You will also need a micro USB to whatever format your host USB port is cable.

I will write up a more complete document with pictures and upload it with the Arduino sketch once I have added a few more card types.

I will also see if I can put together a starter guide on how to upload an Arduino sketch to the trinket.

1 Like

Awesome :+1:
Thanks for posting the wiring, I should have my parts by end of week. Hopefully I can have a first run at a box sometime next week …

Also looking forward to your code for other projects :sweat_smile:
I really suck at coding (I mostly do ladder logic), but hardware all day long …

It has struck me that I am handcrafting the tag with the password on it. Do I need to add a mechanism to write a password to the tag?

Triggering that is going to be harder as I don’t believe we have any spare I/O ports on the Trinket M0. (If someone was to create a custom board we could free up some of the I/O ports used internally and add a “write mode” button.)

What about going into the code/IDE when adding/removing tag and passes and re-upload to the chip?
It avoid and tag management and re-write code …

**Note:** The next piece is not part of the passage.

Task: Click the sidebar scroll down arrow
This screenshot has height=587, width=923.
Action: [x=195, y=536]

There is no tag management. The KBR1 Reads any tag and outputs the UID so you can use the UID as all or part of your password.

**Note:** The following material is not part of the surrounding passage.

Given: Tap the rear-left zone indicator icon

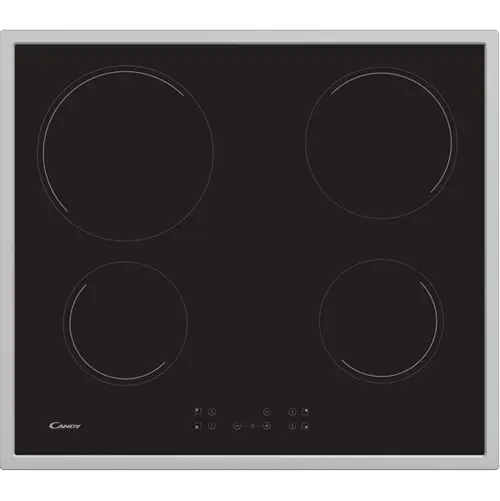Looking at the screenshot, I should coord(198,411).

This reads the tag data looking for DNGR(pa$$w0rd)\NULL where \NULL is a zero value byte and (pa$$w0rd) is any password string and it outputs the password string.

So multiple people can use the same wedge to login but different passwords.

Haha I did something similar with a promicro and pn532.

I’m using the 2nd sector of my xsiid so no issues there. The password was generated by the arduino and written to the memory. Now it’s just read :slight_smile:

Should add that the only problem is I’ve lost the sketch so without a way to read from the promicro I can’t replicate :sweat_smile:

1 Like

This version doesn’t care about where on the chip the password is. It is looking for the header DNGR and then taking the next bit as a password. This could be interesting if someone put DNGR on their chip elsewhere, so perhaps I should make it something less likely. ZPKW perhaps…

If the header isn’t found on the chip anywhere I suppose it could look for a blank space and generate a random password to put in there. That doesn’t allow you to change the password at all though.

That sounds cool :+1:
Any way to tweak it to read the UID and generate a password from it?
I’m thinking about this for my work computer, I have to change the pw every 5 weeks (with a bunch of restrictions/limitations) …
If we can do UID to password conversion, I can enter an NFC UID and not worry about how the chip is programmed …

Password generation based on a UID would probably generate the same UID (I mean password) every time.

The Trinket can also act as a USB drive, I wonder if I can have it check for a file and if that is created then it programs the chip with that password. You could then run something like pwgen and generate a password and it would program the next chip with that new password. That would allow you to change your password and then program the password into the chip.

1 Like

Wow, that’s even fancier than I was thinking :thinking:

I was more along the line of “I read UID x so I type password y”
When you want to change the login password, go in the code, change it and re-upload to the wedge …

I don’t want people to have to go into the code or reupload it normally. I want this to be as much as possible a consumer product once it is built.